» RAW RECORDS
** begin **

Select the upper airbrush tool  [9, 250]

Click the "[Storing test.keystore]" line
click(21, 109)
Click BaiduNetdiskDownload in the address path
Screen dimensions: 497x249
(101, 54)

** end **

» WHAT IS REQUIRED
In the records, replace "airbrush" with "pencil" and leave every other part of the lines unchanged.

» CORRECT ANSWER
Select the upper pencil tool  [9, 250]

Click the "[Storing test.keystore]" line
click(21, 109)
Click BaiduNetdiskDownload in the address path
Screen dimensions: 497x249
(101, 54)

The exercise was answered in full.